Before starting, create a restore point and backup your registry. Make sure the account you want to modify is an admin account (you can set it as admin running netplwiz in run).

+ First part

This part is well documented here (screenshots)

  1. right click on C: User/[old_name] property choose share with nobody (it might take an hour to proceed)
  2. In control panels create a new admin account with the name TempAdmin(You will only use it to rename the `C: User/[old_name] folder and modify the registry, then will delete it)
  3. Logout from your account and login to the TempAdmin account.
  4. From TempAdmin rename the C: User/[old_name] with `C: User/[new_name].
  5. in the registry key go to HKEY_LOCAL_MACHINE\SOFTWARE\Microsoft\Windows NT\CurrentVersion\ProfileList\ search for the entry that contains ProfileImagePath and right click/modify and replace the old_name by the new_name. Close the registry.

+ Edit the user account:

Run (Ctr+run) netplwiz: (it opens user account). Check the checkbox “Users must enter a user name and password to use this computer.” And select the user account’s old_name, and click on the Properties button. Change both the User_name and Full_name with new_name.

+ Try it:

Restart computer, then login in your newly changed account. (If the account with the new name doesn’t show, don't kill yourself. It might be because it’s not set as admin. Just log on in TempAdmin, and the set it as admin using the netplwiz windows.

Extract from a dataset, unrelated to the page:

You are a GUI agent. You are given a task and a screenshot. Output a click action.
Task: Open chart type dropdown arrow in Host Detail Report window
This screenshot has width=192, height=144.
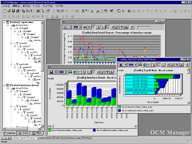tap(70, 27)
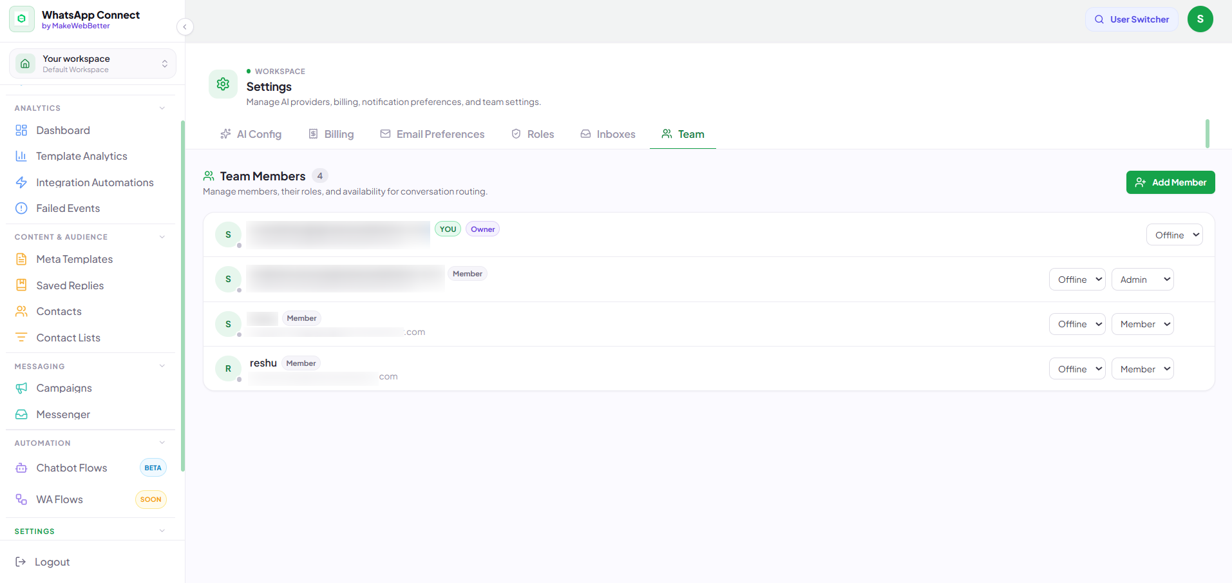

+ Find and replace the remaining "old_name" in registry.

  1. To find (old_name) replace (new_name) in the registry, you can use regedt33 (open source). Run it as admin. It’s probably better to search with case insensitive, and to run it several times. It will only change the key you own (their ownership is set at your name).

  2. Then use the find feature of the registry to look for the remaining old_name (regedt33 can't edit protected keys). In the registry find feature uncheck "match the whole string only", press F3 to find again). The quickest way is to change the change the permission AND the ownership of the mother folder, and set it as inheritable for the children*. Then run regedt33 again (this time it will be able to modify the keys) (Edit: regedt33 is buggy, in some computer it will tell you it changed the keys but didn't. I did not find any other (quick) solution than uninstalling and resintalling the software link to these keys, like python)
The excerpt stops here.